Then from your Web Service you can start your own transactions yet I would advice you if you have experience at EJB, handle your business logic in an EJB either BMT or CMT. With EJB 3.0 it's pretty easier, no configuration files are needed to handle transactions. -
2. Re: Transactions in JBoss
jhalliday Sep 9, 2008 6:06 AM (in response to rohit.macherla)> This approach works
.. but only as long as your application can tolerate invocations of the web service without the corresponding database updates. The server may crash after invoking the web service but before committing the database updates. Or the commit on the database may fail. -
3. Re: Transactions in JBoss
rohit.macherla Sep 9, 2008 9:59 AM (in response to rohit.macherla)@francis17101970
Thanks for the information. We have put a jboss-ds.xml file in the Deploy structure of the JBoss. But the datasource is mentioned as<local-tx-datasource>
Hope this doesn't destroy the purpose there are some XA datasources available as well (not in my jboss-ds.xml, but I found in the internet that XA datasources can also be configured) and I am unaware of their purpose.

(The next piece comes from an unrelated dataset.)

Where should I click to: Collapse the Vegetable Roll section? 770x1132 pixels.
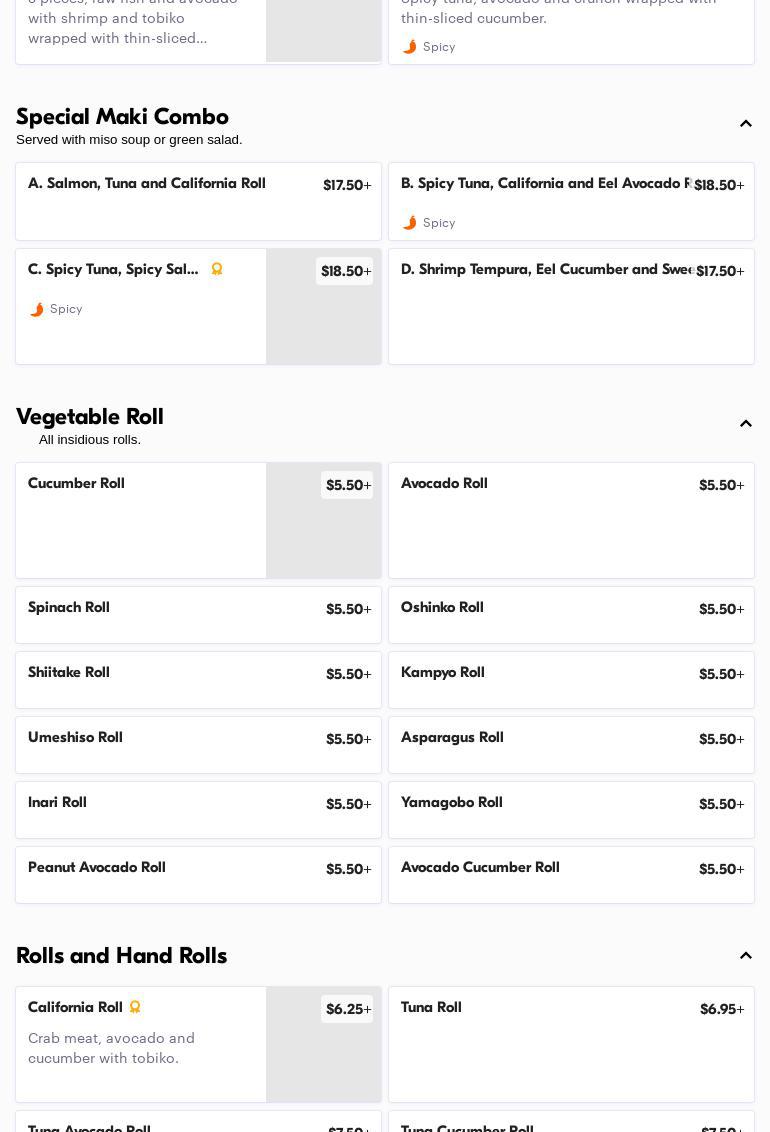(x=745, y=424)

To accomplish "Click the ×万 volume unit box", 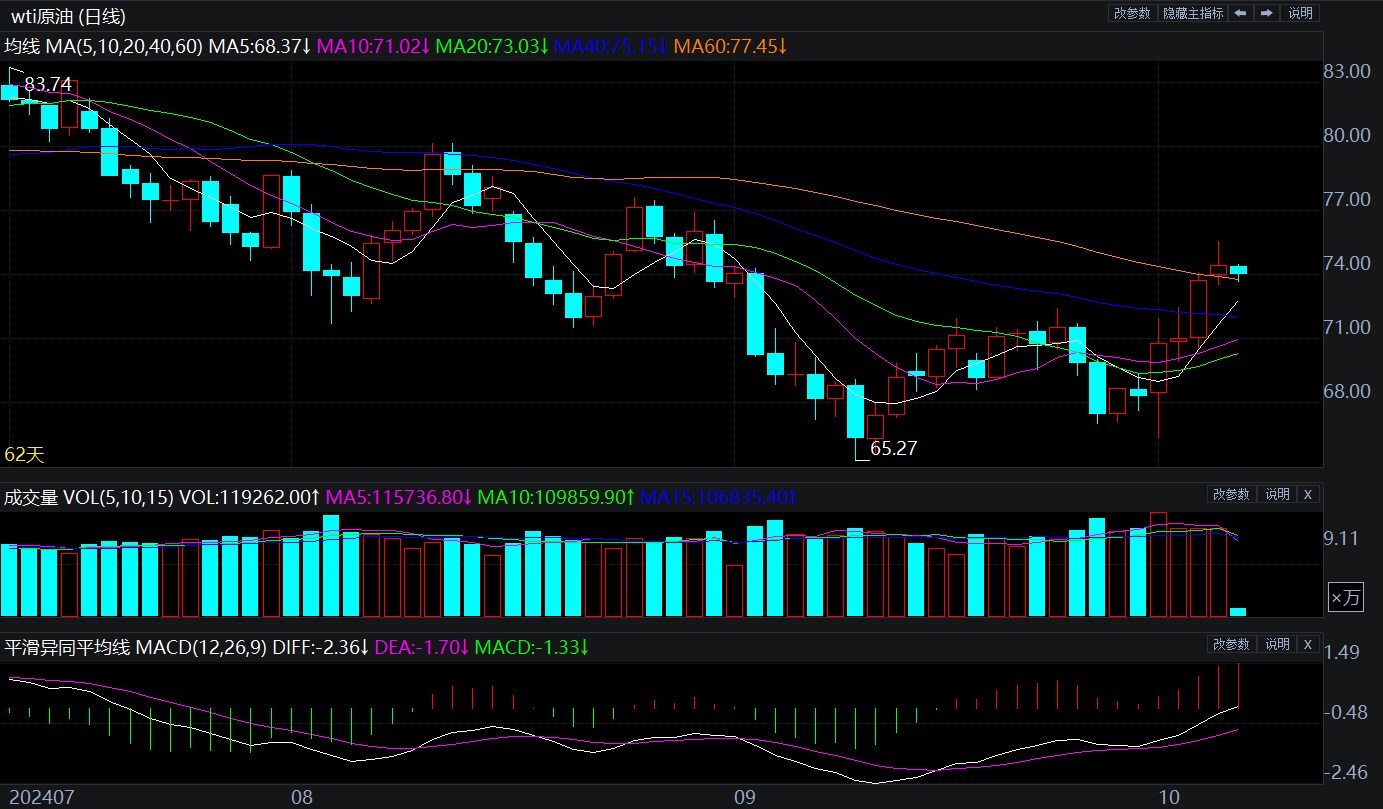I will (1345, 598).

We'll also check if we can shift to EJB from the Servlets that we are using. But just one query here, in case we shift to EJB, does that mean that JCA need not be involved in my development ? I mean, because we'd be using CMP beans and as they'll take care of some part of the transactions, should I still use JCA somewhere because I've read that it deals with non-relational resources too?
@jhalliday
I've understood the problem you are referring to. One generic query here : Using EJB's here will not solve this problem, isnt' it ? I mean, if the server crashes even during the process or COMMITing, the method commit() should return an appropriate value I guess. Thanks.